Efavirenz, atazanavir, and ritonavir disrupt sarcoplasmic reticulum Ca homeostasis in skeletal muscles.

While muscle fatigue, pain and weakness are common co-morbidities in HIV-1 infected people, their underlying cause remain poorly defined. To this end, we evaluated whether the common antiretroviral drugs efavirenz (EFV), atazanavir (ATV) and ritonavir (RTV) could be a contributing factor by pertubating sarcoplasmic reticulum (SR) Ca cycling. In live-cell imaging, EFV (6.0 μM), ATV (6.0 μM), and RTV (3.0 μM) elicited Ca transients and blebbing of the plasma membranes of C2C12 skeletal muscle myotubes. Pretreating C2C12 skeletal muscle myotubes with the SR Ca release channel blocker ryanodine (50 μM), slowed the rate and amplitude of Ca release from and reuptake of Ca into the SR. EFV, ATV and RTV (1 nM - 20 μM) potentiated and then displaced [H] ryanodine binding to rabbit skeletal muscle ryanodine receptor Ca release channel (RyR1). These drugs at concentrations 0.25-31.2 μM also increased and or decreased the open probability of RyR1 by altering its gating and conductance.
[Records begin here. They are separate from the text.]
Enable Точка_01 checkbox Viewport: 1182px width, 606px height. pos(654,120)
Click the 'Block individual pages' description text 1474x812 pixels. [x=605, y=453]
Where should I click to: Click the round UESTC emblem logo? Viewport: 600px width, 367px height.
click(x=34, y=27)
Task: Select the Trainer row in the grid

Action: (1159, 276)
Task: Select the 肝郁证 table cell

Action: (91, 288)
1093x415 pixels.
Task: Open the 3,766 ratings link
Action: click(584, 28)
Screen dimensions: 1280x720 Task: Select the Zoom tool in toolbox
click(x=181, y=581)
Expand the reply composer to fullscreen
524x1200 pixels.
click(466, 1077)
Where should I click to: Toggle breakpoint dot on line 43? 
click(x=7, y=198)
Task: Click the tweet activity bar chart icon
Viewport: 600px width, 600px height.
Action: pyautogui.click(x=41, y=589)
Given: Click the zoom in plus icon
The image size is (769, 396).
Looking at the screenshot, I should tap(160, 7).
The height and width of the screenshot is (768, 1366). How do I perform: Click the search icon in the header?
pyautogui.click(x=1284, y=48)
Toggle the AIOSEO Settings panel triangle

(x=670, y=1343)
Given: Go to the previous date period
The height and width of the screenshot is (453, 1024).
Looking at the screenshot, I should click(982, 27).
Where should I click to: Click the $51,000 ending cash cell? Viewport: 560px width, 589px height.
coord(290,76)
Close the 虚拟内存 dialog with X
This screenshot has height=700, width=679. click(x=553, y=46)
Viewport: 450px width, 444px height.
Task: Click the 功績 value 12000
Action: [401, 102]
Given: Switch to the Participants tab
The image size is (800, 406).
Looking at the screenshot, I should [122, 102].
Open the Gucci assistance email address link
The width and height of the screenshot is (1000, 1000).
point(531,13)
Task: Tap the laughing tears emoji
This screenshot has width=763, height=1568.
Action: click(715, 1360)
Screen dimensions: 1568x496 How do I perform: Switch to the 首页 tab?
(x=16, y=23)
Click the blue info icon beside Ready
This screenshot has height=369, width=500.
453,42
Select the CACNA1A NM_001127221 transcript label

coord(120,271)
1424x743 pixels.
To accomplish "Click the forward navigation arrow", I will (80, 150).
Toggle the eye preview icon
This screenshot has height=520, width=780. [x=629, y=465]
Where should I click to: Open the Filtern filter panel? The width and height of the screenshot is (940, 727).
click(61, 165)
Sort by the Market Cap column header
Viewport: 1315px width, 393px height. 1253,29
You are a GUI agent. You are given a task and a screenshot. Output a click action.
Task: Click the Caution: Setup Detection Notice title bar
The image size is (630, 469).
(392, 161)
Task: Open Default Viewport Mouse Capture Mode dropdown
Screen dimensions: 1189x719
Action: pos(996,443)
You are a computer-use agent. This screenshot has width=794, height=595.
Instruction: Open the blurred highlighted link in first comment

ATV (≤5 μM) potentiated and >5μM inhibited the ability of sarco (endo)plasmic reticulum Ca-ATPase (SERCA1) to hydrolyze ATP and transport Ca. RTV (2.5-31.5 μM) dose-dependently inhibited SERCA1-mediated, ATP-dependent Ca transport. EFV (0.25-31.5 μM) had no measurable effect on SERCA1's ability to hydrolyze ATP and transport Ca. These data support the notion that EFV, ATV and RTV could be contributing to skeletal muscle co-morbidities in PLWH by modulating SR Ca homeostasis.